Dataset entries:
-----

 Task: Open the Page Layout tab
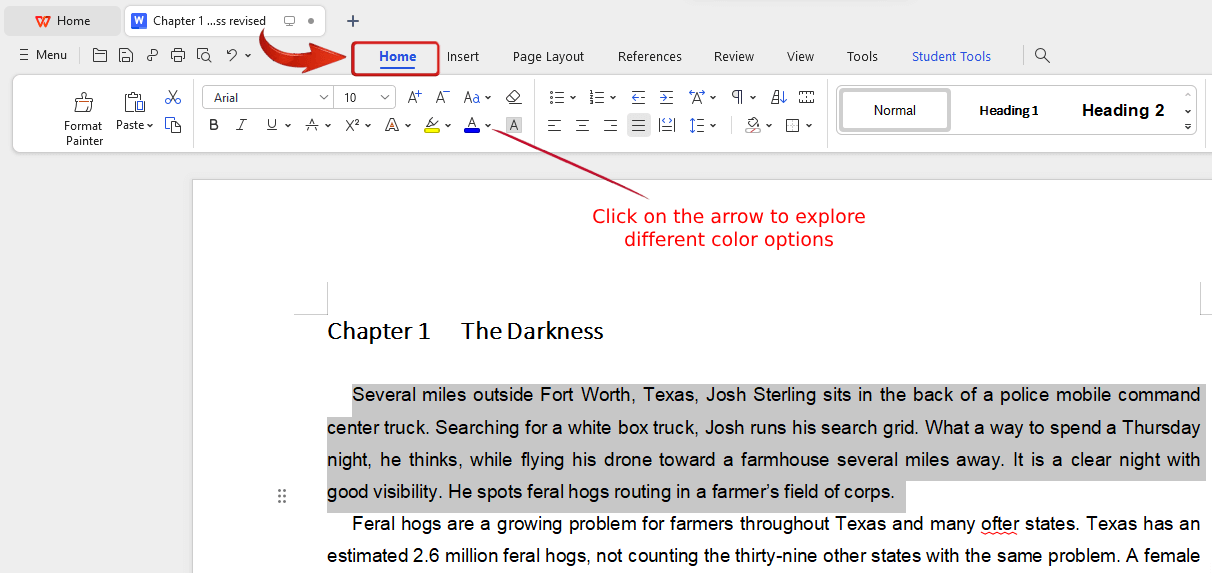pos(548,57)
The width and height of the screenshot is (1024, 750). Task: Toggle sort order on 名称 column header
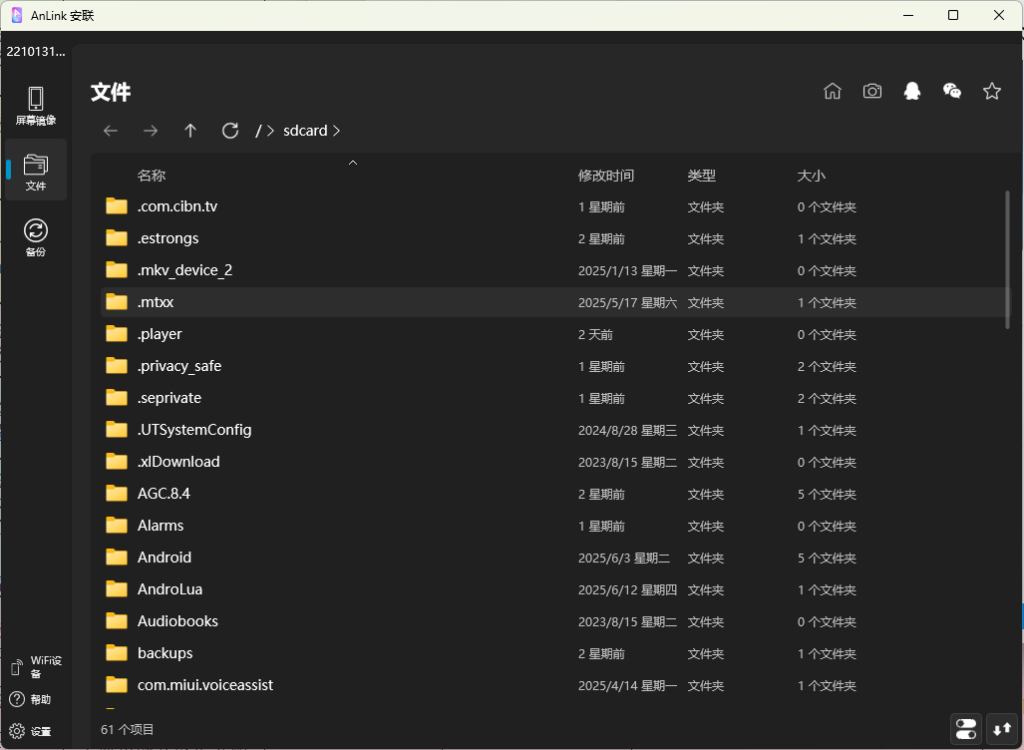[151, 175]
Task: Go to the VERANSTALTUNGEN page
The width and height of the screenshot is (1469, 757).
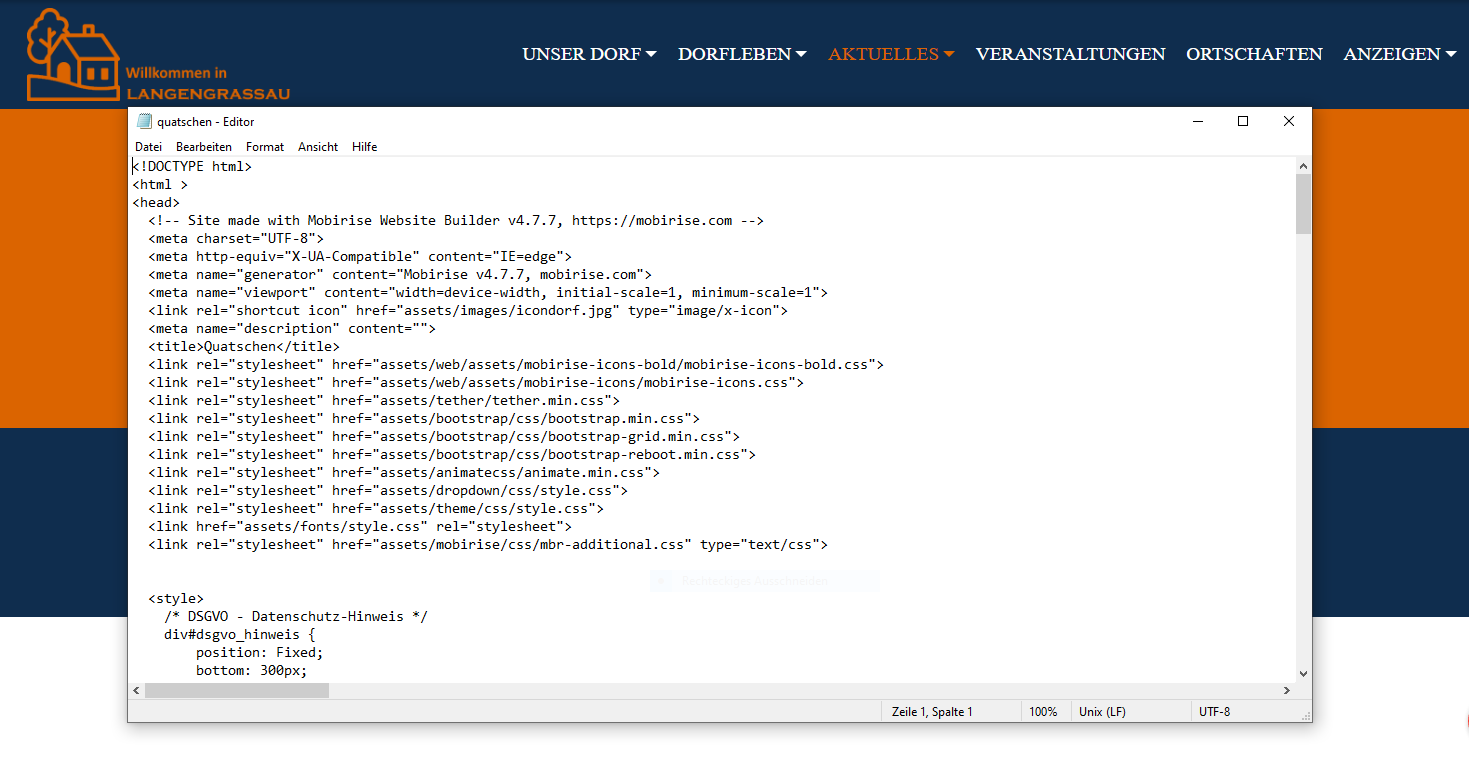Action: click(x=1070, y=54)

-----

> EXERCISE DESCRIPTION
Write out the entries above in full and exactly; no pictures.

> RESPONSE BOX
 Task: Open the Page Layout tab
pos(548,57)
The width and height of the screenshot is (1024, 750). Task: Toggle sort order on 名称 column header
[151, 175]
Task: Go to the VERANSTALTUNGEN page
The width and height of the screenshot is (1469, 757).
Action: click(x=1070, y=54)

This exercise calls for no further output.